Fresh calls have been made for an inquiry into claims that a senior NHS boss put patients lives at risk in order to meet Labour health targets and then gagged a whistleblower. Dame Barbara Hakin, who earns £205,000 a year in her current role, was previously cleared by the General Medical Council (GMC). Now that decision is being reviewed, as no independent report was commissioned during the last investigation.
Dame Barbara, 57, was director of the East Midlands Strategic Health Authority when, in 2009, she was accused by Gary Walker and other senior executives at the United Lincolnshire Hospitals NHS Trust of prioritising the enforcement of targets over patient safety, the Daily Mail has reported.
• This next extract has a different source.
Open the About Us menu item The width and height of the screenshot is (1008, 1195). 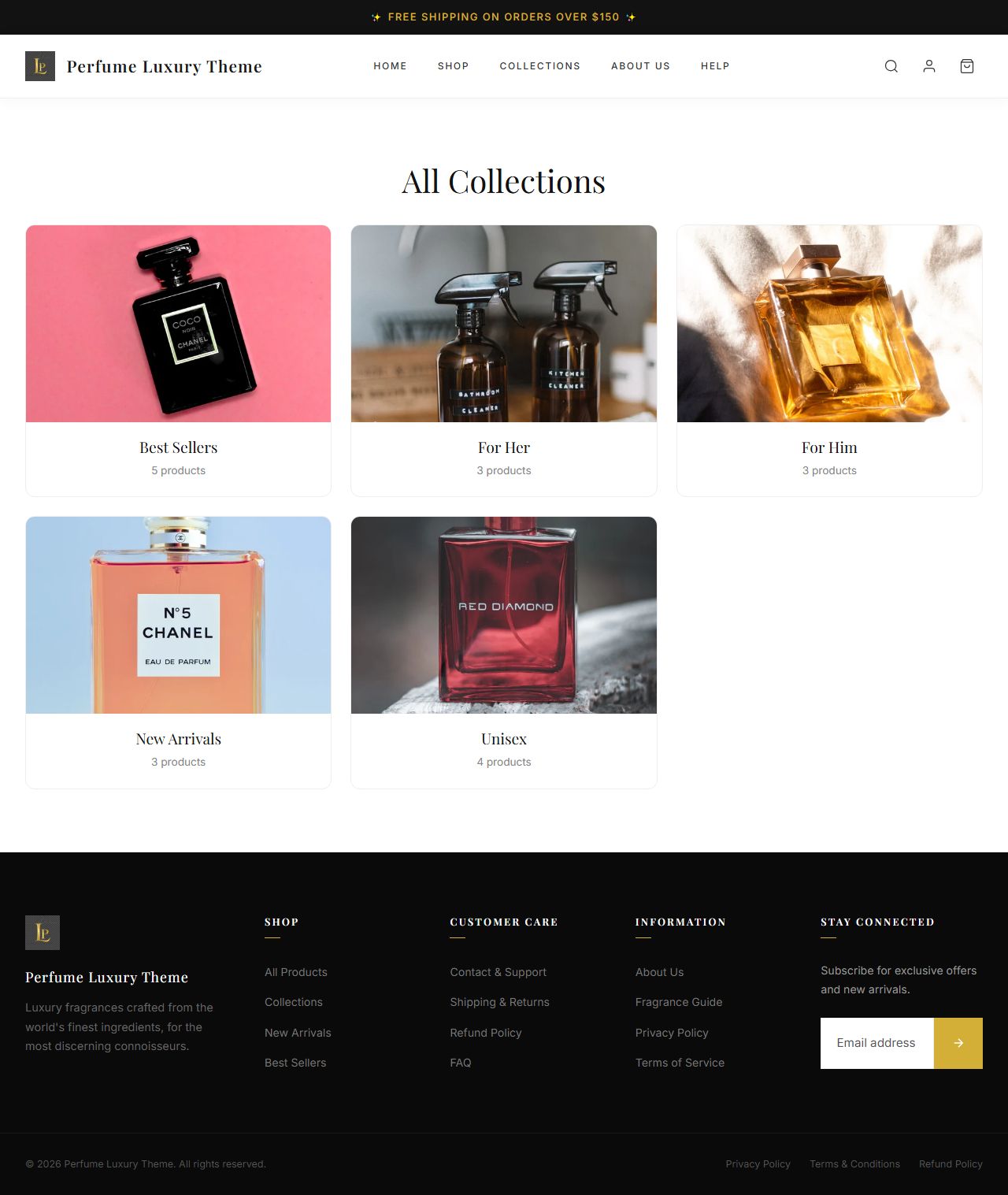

Mr Walker and his colleagues allege that their criticism in part resulted in their Trust being ranked in the bottom 25 of the Department of Health’s mortality league tables, and to comparisons being drawn with Mid Staffs, the scene of hundreds of avoidable deaths through poor care.
They took their case to the GMC, but after investigating the allegations, the body concluded that Dame Barbara had no case to answer as there was no realistic prospect of finding her fitness to practice as a physician had been impaired in relation to any of the claims. In 2010, Mr Walker, who had been sacked, was made to sign a gagging order as tribunal legal costs mounted.
However, following complaints to the watchdog, the GMC has decided to re-open the case. It has called for an independent report into the affair as the lack of such a report “may amount to a material flaw in the investigation.”
“There are concerns that the evidence gathered in the initial investigation did not go far enough in relation to allegations surrounding patient safety,” it has said, concluding that the review “is necessary to protect the public.”
“The specific question here is whether Dr Hakin’s fitness to practise could be called into question on the basis of her insistence that ULHT met the NHS targets no matter what. Further evidence from an external independent expert would have been useful to consider whether Dr Hakin’s actions were reasonable in all of the circumstances,” it added.
Dame Barbara, who now works as National Director of Commissioning Operations for NHS England and has been called “the most powerful woman in the NHS”, has called the allegations “spurious and vexatious”, saying they originated in the “failure” of the Trust’s board to adequately manage its hospital. She insisted that the continuing allegations amounted to a “campaign to discredit” her.
Mr Walker said yesterday: “I am delighted the GMC is now considering that when Dr Hakin put pressure on me and my colleagues to hit targets it may have put the lives of patients at risk.
“The NHS tried to gag me and prevent me from giving evidence to the GMC but what really happened is finally being exposed. I hope now the GMC will do the right thing and seek to remove Dr Hakin’s licence.”
A GMC spokesman said the Council was “reviewing a decision made as part of our original investigation” but added that Dame Barbara was not under investigation.